Menjadi PhD candidate di Victoria University of Wellington (VUW), New Zealand: Perjalanan berpikir kritis

Tahun kedua menjadi PhD candidate di VUW menjadi perjalanan yang sangat menantang bagi saya secara personal maupun keilmuan. Data penelitian sudah saya dapatkan tetapi saya tidak harus melakukan apa pada data yang telah saya kumpulkan dan tidak tahu darimana harus mulai menulis draft disertasi. Hal ini terjadi karena perubahan cukup signifikan pada arah penelitian yang saya lakukan. Well, that’s part of the research itself, isn’t it? Being dynamic and open to changes and adjustment. Penelitian yang direncanakan akan dianalisa secara kuantitatif menggunakan perhitungan statistik saja berkembang menjadi penelitian mixed-methods dimana pendekatan kualitatif harus ditambahkan. Saya tidak akan membicarakan pendekatan tersebut tetapi lebih ke pengalaman berpikir kritis yang saya jalani dengan bimbingan pembimbing utama dan kedua saya (Dr. Irina Elgort dan Dr. Averil Coxhead), bantuan teman-teman di School of Linguistics and Applied Language Studies serta dukungan unit-unit pembelajaran di VUW. 

Starting points

Sistem pendidikan dasar, menengah dan tinggi yang saya jalani di Indonesia menurut saya pribadi belum membantu saya secara maksimal untuk bisa dan mampu berpikir kritis. Saya ingat betapa saya harus banyak menghapal facts and figures baik di jenjang sekolah dasar maupun menengah. Saat saya di sekolah menengah pertama (SMP), kami mendapatkan mata pelajaran penididikan sejarah perjuangan bangsa (PSPB) dengan buku acuan adalah buku 30 Tahun Indonesia Merdeka.
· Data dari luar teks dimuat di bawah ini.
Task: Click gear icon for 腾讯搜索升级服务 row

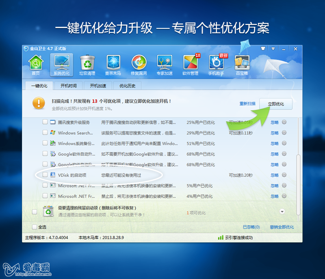Action: click(x=284, y=122)
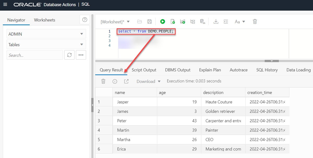Open the hamburger navigation menu
313x158 pixels.
5,5
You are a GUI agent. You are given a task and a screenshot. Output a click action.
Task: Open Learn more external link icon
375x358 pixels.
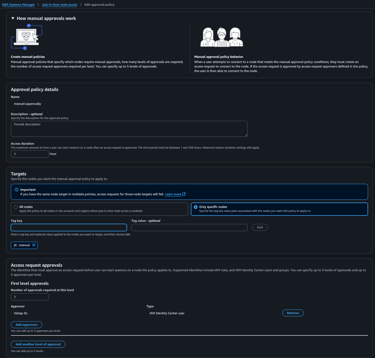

Guru PSPB meminta kami untuk berdiskusi tentang isi salah satu poin dalam buku tersebut dan saya ingat apa yang Beliau katakan saat itu, “Ternyata diskusi tidak bisa berjalan ya di kelas ini?” Beliau dan mungkin guru-guru sekolah saat itu lupa bahwa kami belum pernah diajarkan untuk berdiskusi dan harus melakukan apa dalam diskusi tersebut. Beliau juga mungkin lupa bahwa kami diajari untuk menghapal daripada mengunakan logika dan berargumentasi tentang pendapat kami. Berpikir kritis juga belum saya kenal saat saya berada di bangku sekolah menengah atas (SMA). Secara personal, saya merasa tidak banyak kegiatan yang membuat saya harus beradu argumen, menggunakan logika berpikir atau berdiskusi secara dinamis dengan guru atau dengan siswa lain. Pendidikan tinggi saya di Indonesia memberikan dasar pengetahuan berpikir kritis tetapi kemampuan saya mengaplikasikannya sangat terbatas. Sebagai contoh, saya belajar statistik di jenjang S1 tetapi saya yakin bahwa diskusi hasil penelitian S1 saya yang menggunakan pendekatan penelitian kuantitatif mungkin sangat dangkal dan tidak terkait dengan literature penelitian yang saya review. Kalaupun ada bab review literature, saya juga yakin bahwa bab tersebut cuma berisi ringkasan-ringaksan penelitian sebelumnya dan tidak ada kritik keilmuan yang bisa saya kemukakan. Pada saat saya S2 sebenarnya saya juga belajar untuk menjadi lebih kritis tetapi saya merasa tidak mendapatkan feedback yang significant dari dosen saya sehingga kemampuan berpikir saya juga tidak berkembang.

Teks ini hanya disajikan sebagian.